Background: Gain-of-function of fibroblast growth factor receptor 3 (FGFR3) is involved in the pathogenesis of
many tumors. More and more studies have focused on the potential usage of therapeutic single-chain Fv
(ScFv) antibodies against FGFR3. RNA interference (RNAi) has been considered as a promising therapeutic
method against cancer. A tool which can deliver small interference RNAs (siRNAs) into FGFR3 positive cancer
cells is very promising for anti-tumor therapy.

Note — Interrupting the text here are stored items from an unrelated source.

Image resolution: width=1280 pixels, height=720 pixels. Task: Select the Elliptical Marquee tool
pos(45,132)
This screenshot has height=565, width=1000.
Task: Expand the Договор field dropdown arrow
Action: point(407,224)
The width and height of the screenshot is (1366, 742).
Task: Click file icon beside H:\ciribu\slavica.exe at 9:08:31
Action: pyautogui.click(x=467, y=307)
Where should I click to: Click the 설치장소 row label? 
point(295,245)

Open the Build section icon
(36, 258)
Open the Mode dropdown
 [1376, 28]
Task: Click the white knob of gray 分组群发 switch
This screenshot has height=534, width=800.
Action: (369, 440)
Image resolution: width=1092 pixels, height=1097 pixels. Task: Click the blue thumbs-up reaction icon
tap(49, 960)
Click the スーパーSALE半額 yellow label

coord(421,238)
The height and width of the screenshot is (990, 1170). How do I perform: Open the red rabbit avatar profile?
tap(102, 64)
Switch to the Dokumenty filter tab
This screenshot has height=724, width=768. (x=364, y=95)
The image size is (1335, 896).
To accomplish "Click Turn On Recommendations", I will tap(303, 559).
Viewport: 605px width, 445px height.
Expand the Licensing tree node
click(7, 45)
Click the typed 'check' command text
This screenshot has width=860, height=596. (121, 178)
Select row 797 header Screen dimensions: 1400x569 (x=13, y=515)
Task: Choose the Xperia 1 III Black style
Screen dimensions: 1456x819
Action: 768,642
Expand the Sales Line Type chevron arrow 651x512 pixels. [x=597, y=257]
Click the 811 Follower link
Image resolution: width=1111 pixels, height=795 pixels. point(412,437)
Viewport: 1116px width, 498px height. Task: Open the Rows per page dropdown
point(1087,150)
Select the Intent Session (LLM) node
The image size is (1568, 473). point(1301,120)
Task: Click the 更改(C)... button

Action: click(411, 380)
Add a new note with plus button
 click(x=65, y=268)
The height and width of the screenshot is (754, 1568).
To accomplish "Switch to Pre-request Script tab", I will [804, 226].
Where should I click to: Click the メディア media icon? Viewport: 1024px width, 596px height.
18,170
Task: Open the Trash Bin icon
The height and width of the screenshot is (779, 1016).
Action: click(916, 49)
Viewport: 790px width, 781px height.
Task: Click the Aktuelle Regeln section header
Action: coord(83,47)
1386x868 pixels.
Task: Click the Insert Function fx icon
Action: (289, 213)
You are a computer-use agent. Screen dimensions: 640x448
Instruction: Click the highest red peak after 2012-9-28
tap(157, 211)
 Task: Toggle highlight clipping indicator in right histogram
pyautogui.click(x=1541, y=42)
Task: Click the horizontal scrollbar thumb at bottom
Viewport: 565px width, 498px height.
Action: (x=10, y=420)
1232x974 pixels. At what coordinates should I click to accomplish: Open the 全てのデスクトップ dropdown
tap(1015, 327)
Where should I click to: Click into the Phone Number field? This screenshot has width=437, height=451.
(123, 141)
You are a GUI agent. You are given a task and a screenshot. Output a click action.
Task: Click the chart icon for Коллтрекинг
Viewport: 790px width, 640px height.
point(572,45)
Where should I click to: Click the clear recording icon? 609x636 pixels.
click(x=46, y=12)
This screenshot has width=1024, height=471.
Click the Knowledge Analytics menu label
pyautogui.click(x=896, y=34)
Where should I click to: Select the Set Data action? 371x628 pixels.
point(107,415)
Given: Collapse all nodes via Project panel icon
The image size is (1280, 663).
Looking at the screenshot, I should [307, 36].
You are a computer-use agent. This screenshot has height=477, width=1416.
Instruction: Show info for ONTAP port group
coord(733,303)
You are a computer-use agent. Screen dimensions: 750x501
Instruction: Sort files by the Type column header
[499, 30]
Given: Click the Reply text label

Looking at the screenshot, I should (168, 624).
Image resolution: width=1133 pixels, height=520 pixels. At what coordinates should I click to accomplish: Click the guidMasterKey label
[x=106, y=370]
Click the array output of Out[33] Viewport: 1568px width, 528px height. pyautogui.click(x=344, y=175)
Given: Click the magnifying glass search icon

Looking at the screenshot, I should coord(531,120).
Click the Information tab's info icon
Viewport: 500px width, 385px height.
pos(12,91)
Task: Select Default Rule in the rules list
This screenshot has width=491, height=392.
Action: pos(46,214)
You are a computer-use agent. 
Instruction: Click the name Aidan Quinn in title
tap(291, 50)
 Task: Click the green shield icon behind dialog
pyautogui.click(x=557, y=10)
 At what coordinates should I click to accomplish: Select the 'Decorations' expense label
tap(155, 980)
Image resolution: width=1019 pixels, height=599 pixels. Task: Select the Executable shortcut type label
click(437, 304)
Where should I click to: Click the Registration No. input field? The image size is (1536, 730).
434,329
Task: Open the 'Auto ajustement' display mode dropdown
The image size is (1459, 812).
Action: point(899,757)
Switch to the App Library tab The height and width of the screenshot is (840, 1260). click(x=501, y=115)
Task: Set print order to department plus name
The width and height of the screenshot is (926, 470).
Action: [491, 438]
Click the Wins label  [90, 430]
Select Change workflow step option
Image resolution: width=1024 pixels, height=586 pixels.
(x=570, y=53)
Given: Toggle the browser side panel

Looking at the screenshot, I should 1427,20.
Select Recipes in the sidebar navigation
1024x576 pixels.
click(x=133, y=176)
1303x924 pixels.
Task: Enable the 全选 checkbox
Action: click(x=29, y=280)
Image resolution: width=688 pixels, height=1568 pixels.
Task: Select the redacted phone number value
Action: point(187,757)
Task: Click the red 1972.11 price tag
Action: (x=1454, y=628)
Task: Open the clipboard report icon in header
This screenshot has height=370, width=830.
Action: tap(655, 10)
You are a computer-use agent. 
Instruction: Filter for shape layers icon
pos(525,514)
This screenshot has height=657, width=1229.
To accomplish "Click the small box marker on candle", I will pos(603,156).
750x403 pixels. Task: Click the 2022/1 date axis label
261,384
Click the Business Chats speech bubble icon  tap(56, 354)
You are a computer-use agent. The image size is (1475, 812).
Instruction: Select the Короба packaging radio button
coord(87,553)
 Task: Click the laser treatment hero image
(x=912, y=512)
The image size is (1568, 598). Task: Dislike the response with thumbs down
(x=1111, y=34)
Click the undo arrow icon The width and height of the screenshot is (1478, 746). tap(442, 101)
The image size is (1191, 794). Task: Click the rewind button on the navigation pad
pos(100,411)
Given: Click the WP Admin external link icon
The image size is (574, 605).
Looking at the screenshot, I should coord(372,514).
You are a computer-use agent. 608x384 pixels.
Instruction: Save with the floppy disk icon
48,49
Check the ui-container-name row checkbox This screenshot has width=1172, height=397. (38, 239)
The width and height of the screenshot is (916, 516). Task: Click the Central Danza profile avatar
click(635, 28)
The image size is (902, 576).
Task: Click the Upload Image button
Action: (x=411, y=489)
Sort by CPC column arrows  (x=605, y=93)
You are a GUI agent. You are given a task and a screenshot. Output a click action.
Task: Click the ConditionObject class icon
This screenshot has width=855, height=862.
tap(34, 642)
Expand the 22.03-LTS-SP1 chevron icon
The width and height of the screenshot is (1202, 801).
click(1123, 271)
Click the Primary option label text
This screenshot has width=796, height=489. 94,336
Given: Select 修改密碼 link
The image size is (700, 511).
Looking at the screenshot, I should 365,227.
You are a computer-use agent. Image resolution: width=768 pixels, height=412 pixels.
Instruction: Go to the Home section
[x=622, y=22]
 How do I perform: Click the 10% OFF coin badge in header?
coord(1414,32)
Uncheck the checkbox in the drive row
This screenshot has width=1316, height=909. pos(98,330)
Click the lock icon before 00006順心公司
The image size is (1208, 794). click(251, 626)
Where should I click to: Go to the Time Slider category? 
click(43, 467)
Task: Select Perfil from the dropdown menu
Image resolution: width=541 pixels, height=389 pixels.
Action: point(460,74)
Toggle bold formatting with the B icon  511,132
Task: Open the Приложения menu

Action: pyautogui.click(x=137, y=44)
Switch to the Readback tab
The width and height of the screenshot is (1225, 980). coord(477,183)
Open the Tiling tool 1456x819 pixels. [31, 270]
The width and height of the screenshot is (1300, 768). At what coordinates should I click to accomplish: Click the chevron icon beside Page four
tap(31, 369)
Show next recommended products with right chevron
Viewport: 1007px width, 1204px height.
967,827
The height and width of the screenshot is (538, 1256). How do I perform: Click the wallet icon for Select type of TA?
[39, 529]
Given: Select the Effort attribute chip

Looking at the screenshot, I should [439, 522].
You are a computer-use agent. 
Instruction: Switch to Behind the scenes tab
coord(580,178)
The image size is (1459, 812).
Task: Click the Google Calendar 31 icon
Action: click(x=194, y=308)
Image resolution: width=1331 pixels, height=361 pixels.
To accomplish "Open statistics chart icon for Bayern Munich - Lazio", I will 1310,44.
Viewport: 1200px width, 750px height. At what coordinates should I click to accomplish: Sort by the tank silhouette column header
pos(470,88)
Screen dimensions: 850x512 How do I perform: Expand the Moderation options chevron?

Results: In this study, a novel fusion protein R3P, which consists of FGFR3-ScFv and protamine, was generated in
Escherichia coli
by inclusion body expression strategy and Ni-NTA chromatography. Its yield reached 10 mg per
liter of bacterial culture and its purity was shown to be higher than 95%. 1 μg of R3P could efficiently bind to
about 2.5 pmol siRNAs and deliver siRNAs into FGFR3 positive RT112 and K562 cells. Annexin V staining
results showed that R3P can deliver the amplified breast cancer 1 (AIB1) siRNAs to induce RT112 cell apoptosis.
Conclusion: These results indicated that R3P was a promising carrier tool to deliver siRNAs into FGFR3 positive
cancer cells and to exert anti-tumor effect.